(WHAT NEEDS TO BE DONE)
Copy the listing from the line containing "You are a GUI" through the line containing "[x=139, y=120]", requests included, and offset every coordinate in the answers by adding 44, leaving all other numbers unchanged.

(STORED DATA)

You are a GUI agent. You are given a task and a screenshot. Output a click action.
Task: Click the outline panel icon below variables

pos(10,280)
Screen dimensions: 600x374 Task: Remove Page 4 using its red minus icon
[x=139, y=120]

* * *

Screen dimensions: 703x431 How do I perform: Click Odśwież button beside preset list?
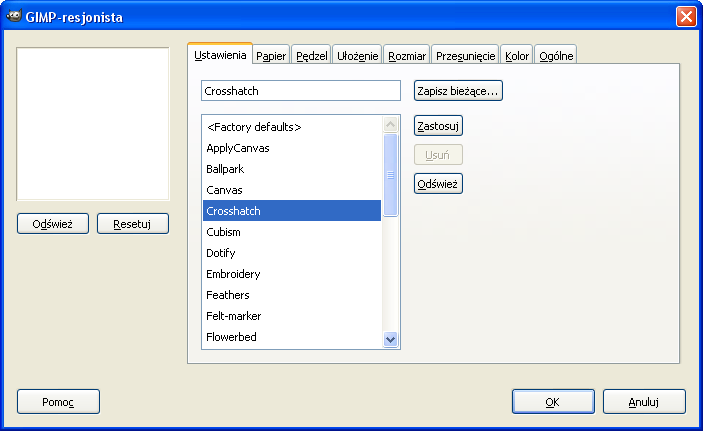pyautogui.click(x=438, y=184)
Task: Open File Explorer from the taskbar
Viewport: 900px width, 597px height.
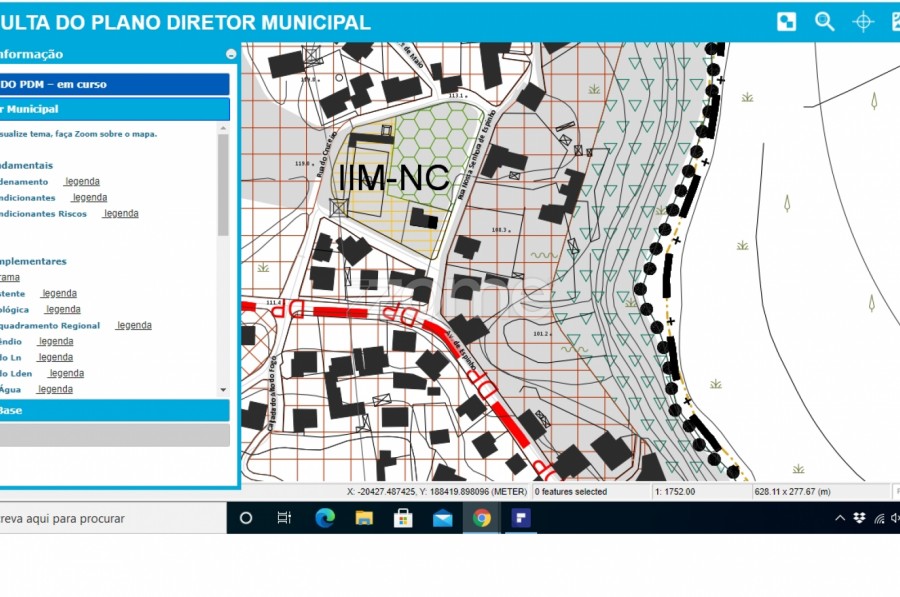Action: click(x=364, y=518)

(THE OUTPUT)
You are a GUI agent. You are given a task and a screenshot. Output a click action.
Task: Click the outline panel icon below variables

pos(54,324)
Screen dimensions: 600x374 Task: Remove Page 4 using its red minus icon
[x=183, y=164]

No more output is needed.